1)Look back on YOUR childhood

As the look back and your experience (of the good, bad, and the ugly) of independence will be the “colored glasses” that you will have on and raise your child with.

For example: I HATED sleepovers as a child. I loved the idea, but come 9pm and I would be crying on the phone for mom to please come pick me up! So now there are NO sleepovers for my kids — except with grandparents!

2)Start YOU out small

There are no hard fast rules of how much you need to “let go” of your child’s care. Start with what you can handle.

For example: if you are with jr. 24/7 and you do eventually desire for your child to thrive in independence — then start with asking grandma or grandpa or another very trusted friend or family member to watch jr. for the 1-2hr it takes you to go grocery shopping. If you need to pack a bag of jr.’s toys so you can feel prepared (and maybe the place he is going doesn’t have any kids toy’s?!) then pack it! Who cares! At least you have one small step in the right direction.

3)Find a balance for your family

There are SO many “voices” out there (don’t Google it) that will tell you are “Your holding on too tight!”, or “You need to spend more quality time!” You can write out your family routine or mentally think it over. Tallying up jr.’s experiences WITH YOU and AWAY from you during the week. Is it a good balance for your family?

Leave all the other “should” and “could” behind you. If you take the time to intentionally think through what your family is ACTUALLY doing then you will have a good idea if you need to let your child go a little more toward independence or not.

4)Let go of the Guilt

How many times are we caught making parenting decisions from the place of our guilt! SO many times that we might not be aware that our decisions were made in guilt until after the fact.

What about the parents that live in guilt for being both the “helicopter parent” and the “absent parent”?!

I’m a ‘stay at home mom’ and I’ve been at both ends of this spectrum.

Guilt for being the ‘Absent Parent’Where I have given them so much independence; as they play outside all morning long in the summertime, then watch tv after lunch. Most of their day would be gone and while they played “around” me I hadn’t spent one on one time with my kids and I would fall asleep those nights feeling SO guilty.

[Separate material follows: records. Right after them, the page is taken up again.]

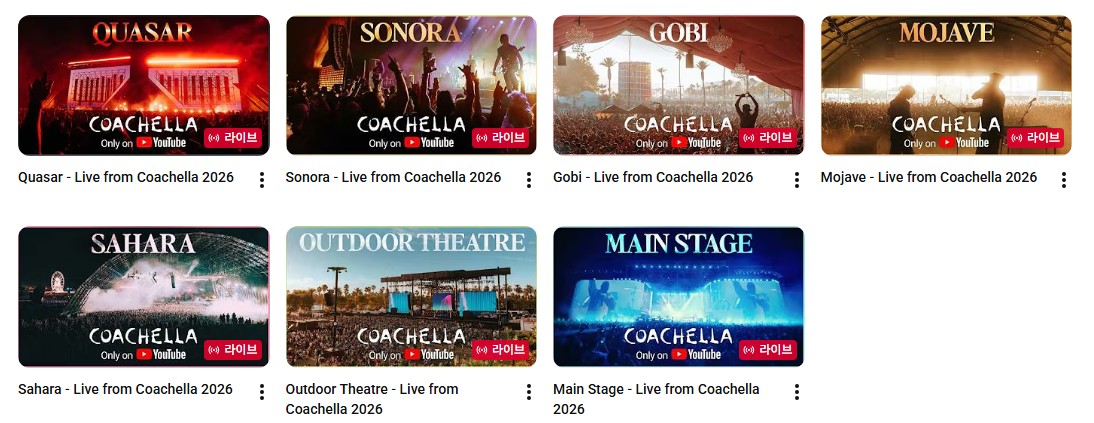This screenshot has width=1094, height=423.
Task: Click the title "Sahara - Live from Coachella 2026"
Action: (x=125, y=390)
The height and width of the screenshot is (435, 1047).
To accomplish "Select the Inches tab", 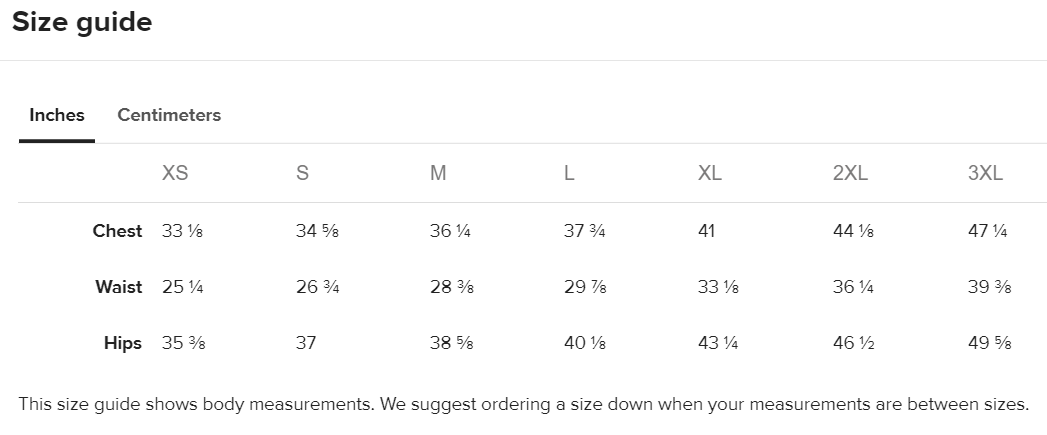I will click(57, 115).
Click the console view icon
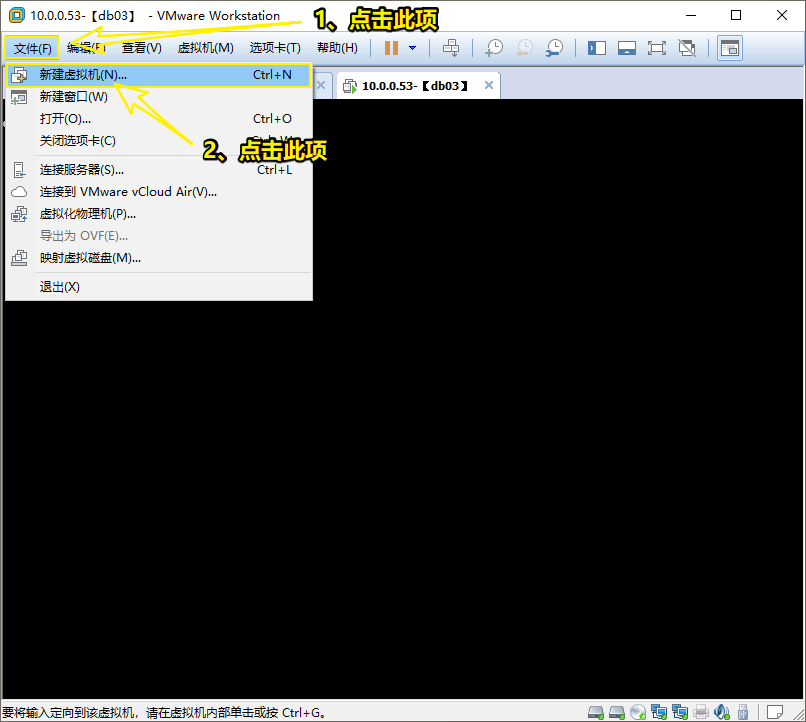Viewport: 806px width, 722px height. pos(730,48)
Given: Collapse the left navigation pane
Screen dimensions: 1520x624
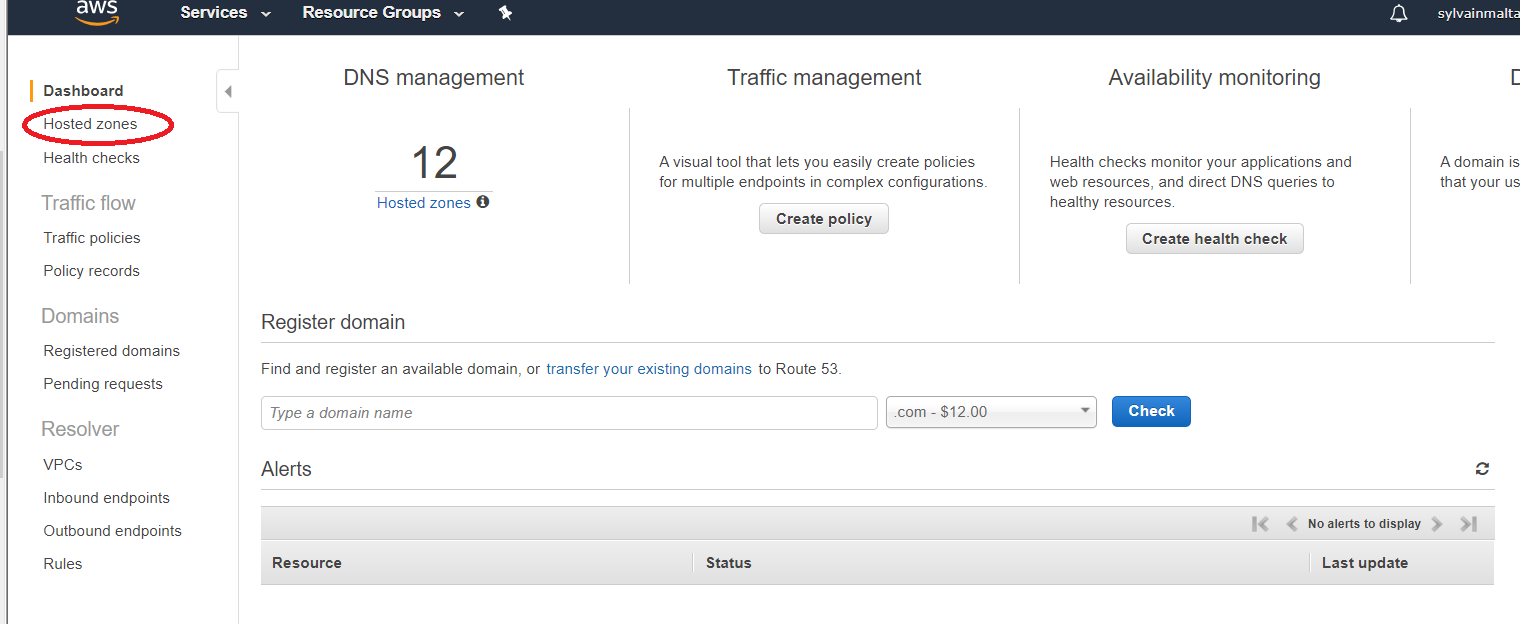Looking at the screenshot, I should 228,92.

Guilt for being the ‘Helicopter Parent’On the other end I’ve said “No” to some outside experiences that were offer to our children deciding it was best to stay home instead. I could be justified that the outside experiences are fine to skip (such as a birthday party or watching movies at a theater) but I would still go to bed feeling guilty that I’ve kept my kids from experiences from the motivation of my worry.

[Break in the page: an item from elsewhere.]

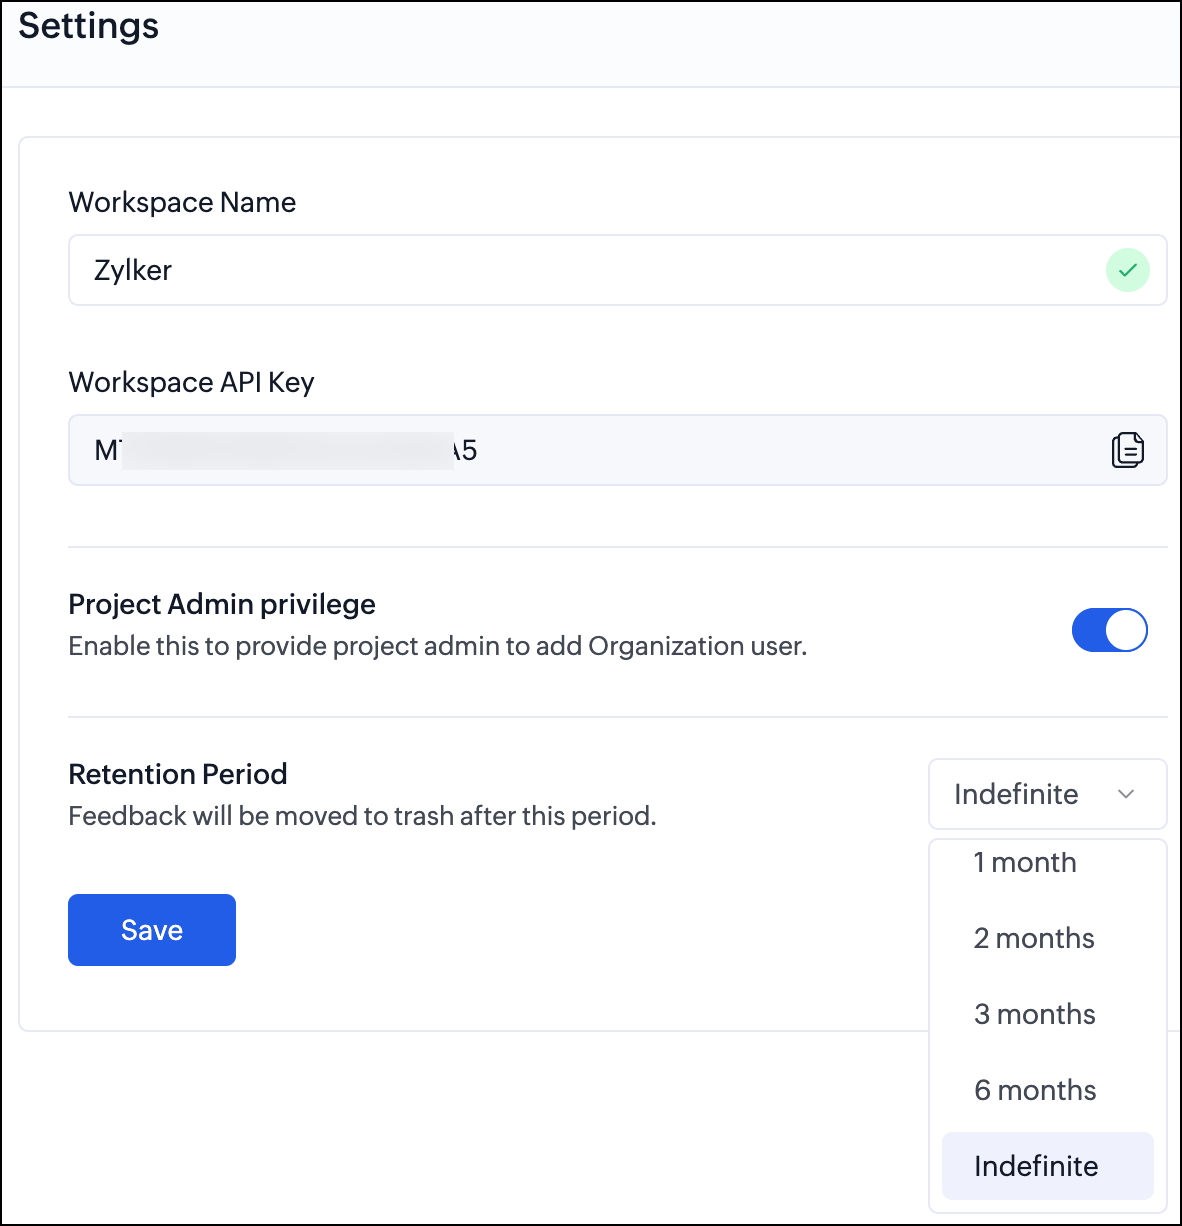This screenshot has height=1226, width=1182.
Task: Click the Project Admin privilege heading
Action: click(x=222, y=604)
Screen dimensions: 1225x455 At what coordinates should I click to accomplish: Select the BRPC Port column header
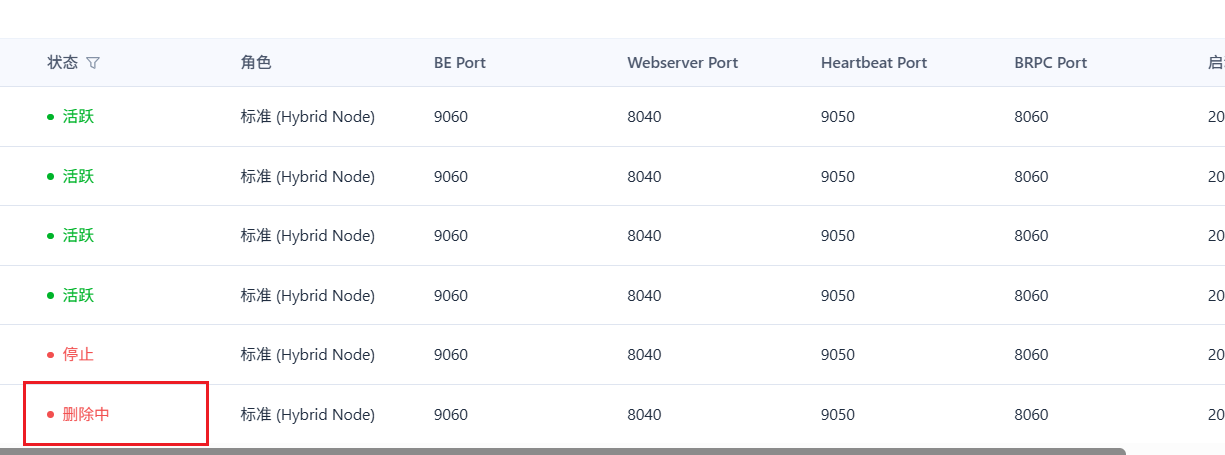pos(1051,62)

I do know that my guilt and my worry can eat away at me if I let it.

Recently I’ve had that saying of:

“You make the best choice that you can with the information that you have at the time and leave the rest behind.”  

While this is taken from my volunteer work. I will be liberally applying it to my parenting.

I CANNOT live in worry and guilt.

While they both may catch up with me, from time to time. (or hour by hour) I’ll make the best choices I can for my children’s independence needs and their needs for me (and hubby) to set their boundaries.

Parenting is something that I could not do without my faith. As the emotionally days, and screw up days, litter the way behind me … and I know before me too, I’ll try to hold this gift of parenting loosely. Taking time to push my children out the door to experience their independence away from me, and taking the time to stand in between the world and my kids and say “no, not right now. My kids can stay home today and just be kids!”